Ich war nie der Typ, der in die Menge blickt und sagt: „Ich muss genau das tun, was sie tun, weil ich ein Teil von ihnen sein will.“ Ich war mir nie zu schade, allen ins Gesicht zu sagen: „Ich mache, was ich will.“
Ich habe nun mal kein Problem damit, Frauen als etwas Wunderbares darzustellen, ihnen meine Zuneigung und meine Gefühle zu zeigen. Und wie bitte kannst du deine Wut und deinen Frust darstellen, wenn du die Liebe und die Trauer nicht so genau nimmst? Das ist auch einer der Gründe, warum ich Tupac bewundere. Er hat zwar viele Gangsta-Platten gemacht, aber gleichzeitig auch kein Problem gehabt, über seine Mutter zu reden. Wissen Sie, was einen großen Mann ausmacht? Sich von einer Frau in den Arm nehmen zu lassen. Man kann nicht immer nur wütend sein.
Ihre Anfangsjahre sollen allerdings ein einziger Exzess gewesen sein . . .
Stimmt. Aber ich bereue nichts: Ich sehe es als Erziehung an, die mich erst dahin gebracht hat, wo ich heute bin. Heute weiß ich, wie ich mich zu verhalten habe, welche Freiheiten ich mir rausnehmen kann. Ich brauche keine Ferraris mehr. Nicht, dass mir das leicht fällt – ich liebe Autos, Frauen und alles, was einen ganz normalen Mann ausmacht. Aber ich komme auch ohne klar.
Und was macht Sie nun zum „G.O.A.T.“ – „The Greatest of All Time“, wie sich Ihr neues Album ganz bescheiden nennt?
Wenn ich mich selbst so bezeichne, dann ist das pure Ironie: Ich finde es einfach nur lustig. Sosehr ich auch für das, was ich tue, respektiert werden möchte: Ich habe Humor. Es geht schließlich darum, ein Künstler zu sein, kein widerlicher Angeber.
In der letzten Zeit haben Sie sich verstärkt als Vorbild und Vaterfigur präsentiert. Auf dem neuen Album nun ist davon nichts mehr zu spüren . . .
Weil ich mich entschieden habe, auf diesem Album ein reiner Künstler zu sein. Nicht, dass ich davon jetzt völlig zurücktrete, aber es kann nicht meine einzige Aufgabe sein, Kindern etwas Positives zu vermitteln.
Deswegen also die gelegentlich sehr expliziten Texte?
Das ist ganz einfach Teil meines künstlerischen Ausdrucks. Wenn ich ein Bildhauer oder Maler wäre, würde ich Frauen darstellen. Dabei ist es völlig egal, ob es nun die Mona Lisa ist oder eine völlig nackte Frau, die sich aufreizend nach vorne beugt. Das ist beides gut. Und mir macht beides Spaß.
Es ist aber nicht so, als hätte ich nur Sex im Sinn. Schließlich wage ich mich auch an etwas, was ich auf meinen früheren Alben sträflich vernachlässigt habe – eben, wie es sich anfühlt, ein afroamerikanischer Mann zu sein, der in New York aufwächst. Das ist nichts, über das man verbittert sein sollte – es ist cool.

*-*-*

Ziele
**A)** Fasse den Absatz des Interviews, der mit „Stimmt. Aber ich bereue nichts“ beginnt, als kurze Stichpunktliste zusammen.
**B)** Schreibe den Abschnitt des Interviews wortgetreu ab, beginnend bei „Weil ich mich“ und endend bei „Positives zu vermitteln.“.

Datenauszug
*-*-*

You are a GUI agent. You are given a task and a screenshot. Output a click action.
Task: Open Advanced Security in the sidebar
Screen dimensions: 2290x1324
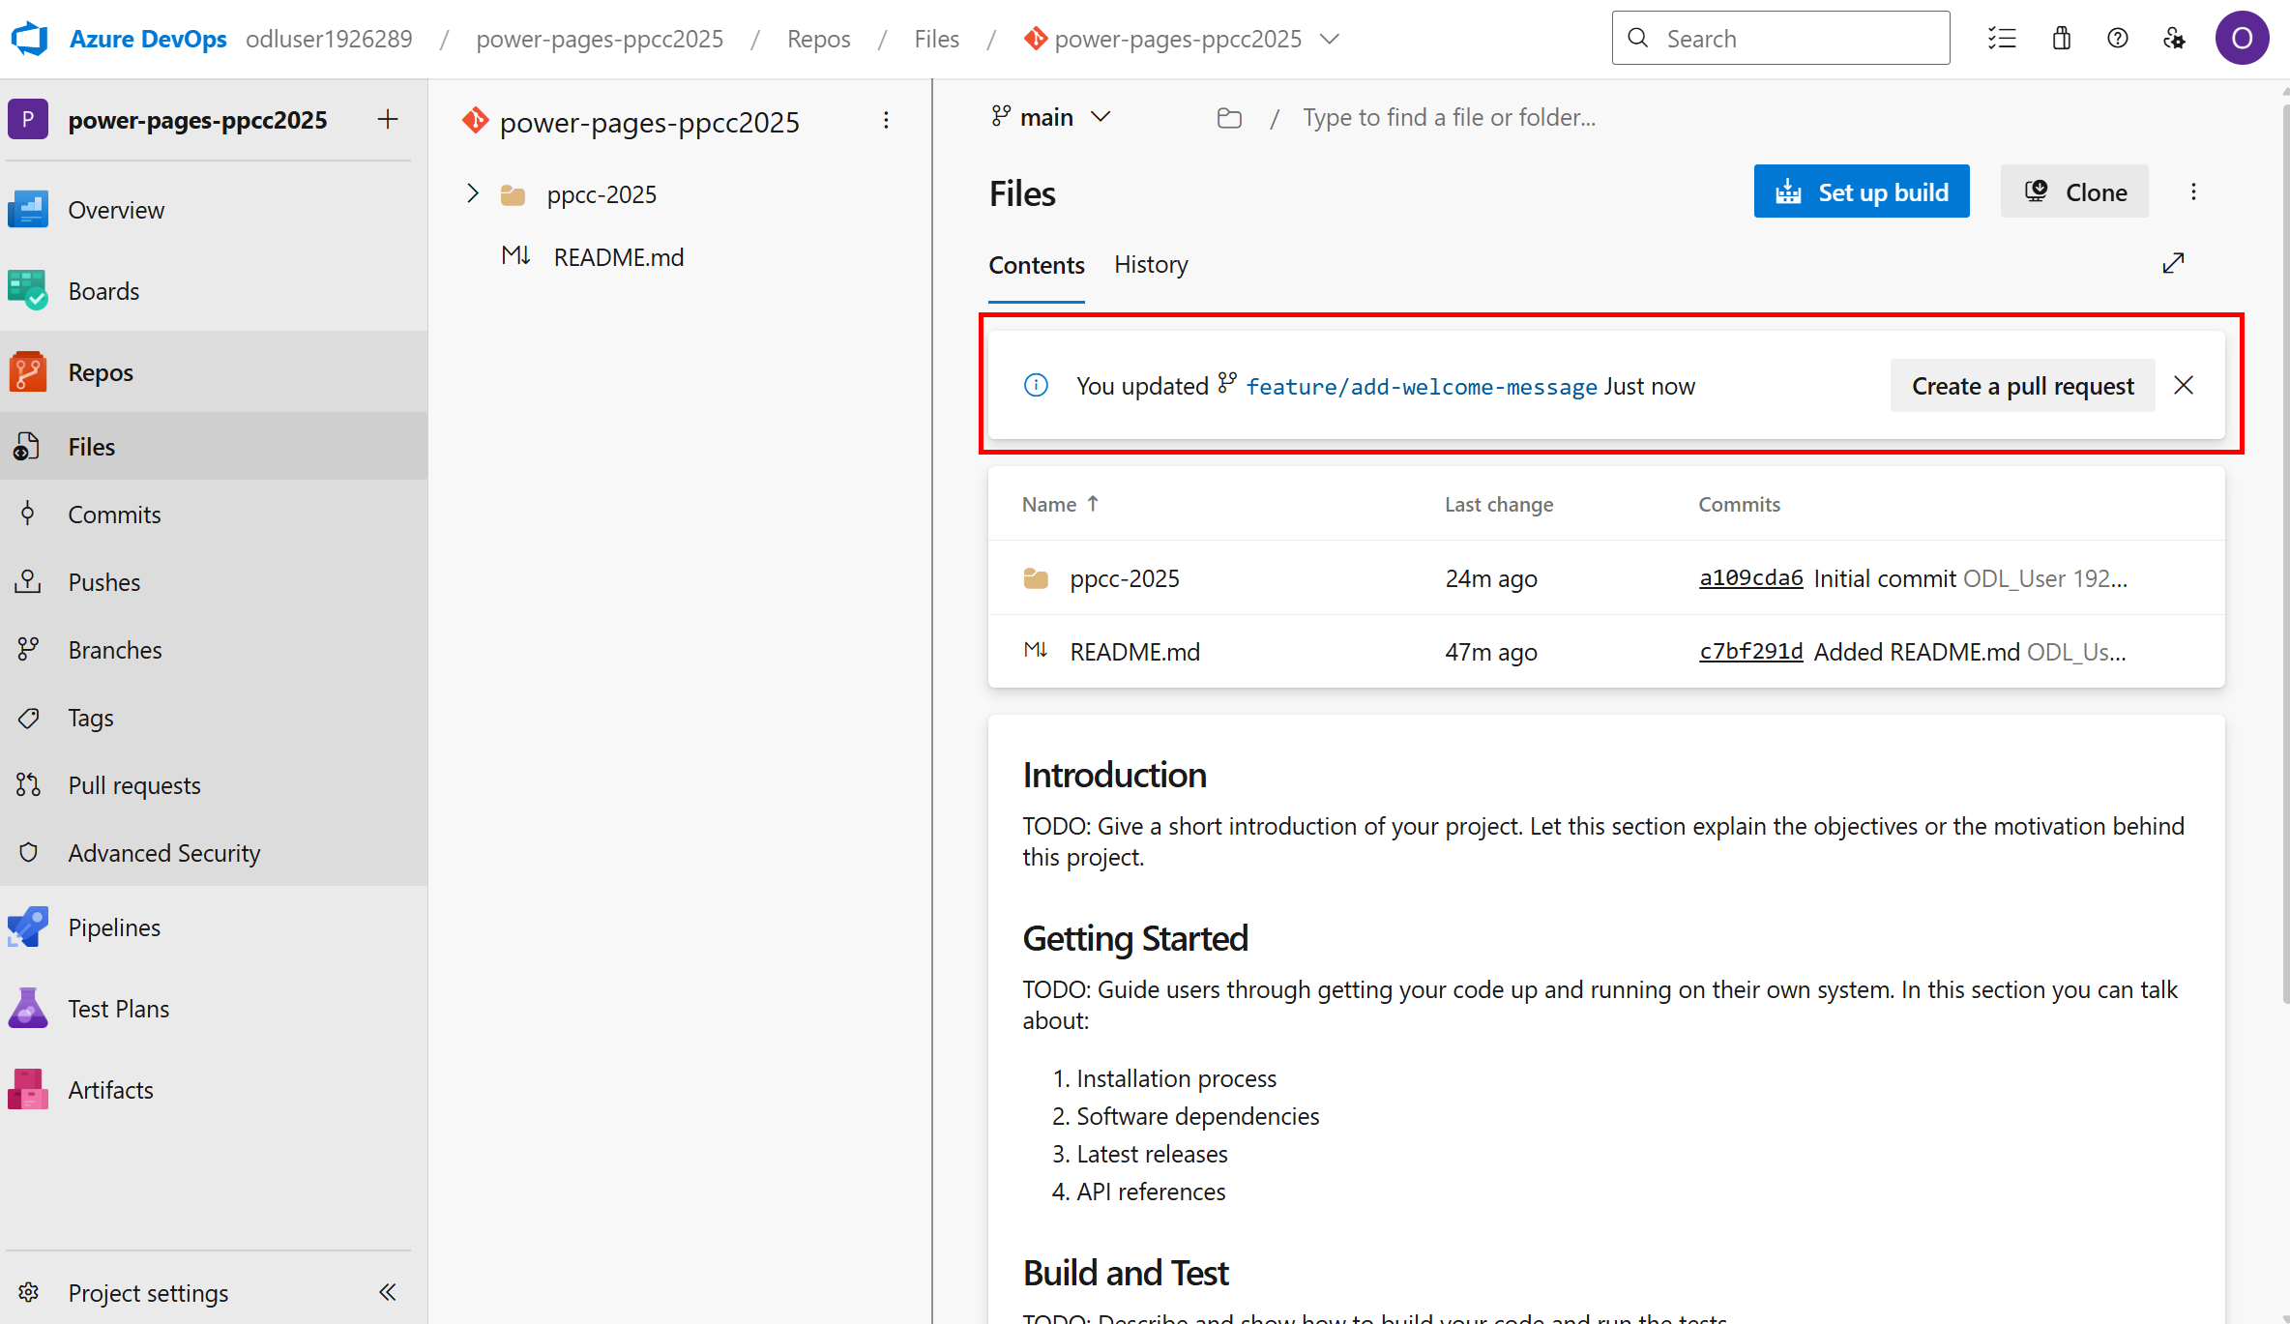tap(163, 852)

*-*-*

Ergebnisse nacheinander
**A)**
- Keine Reue über die exzessiven Anfangsjahre; sie gelten als Erziehung, die zum heutigen Stand geführt hat.
- Heute ist klar, wie man sich zu verhalten hat und welche Freiheiten man sich nehmen kann.
- Ferraris sind nicht mehr nötig.
- Der Verzicht fällt nicht leicht, denn Autos, Frauen und alles, was einen normalen Mann ausmacht, werden geliebt, aber es geht auch ohne.

**B)**
Weil ich mich entschieden habe, auf diesem Album ein reiner Künstler zu sein. Nicht, dass ich davon jetzt völlig zurücktrete, aber es kann nicht meine einzige Aufgabe sein, Kindern etwas Positives zu vermitteln.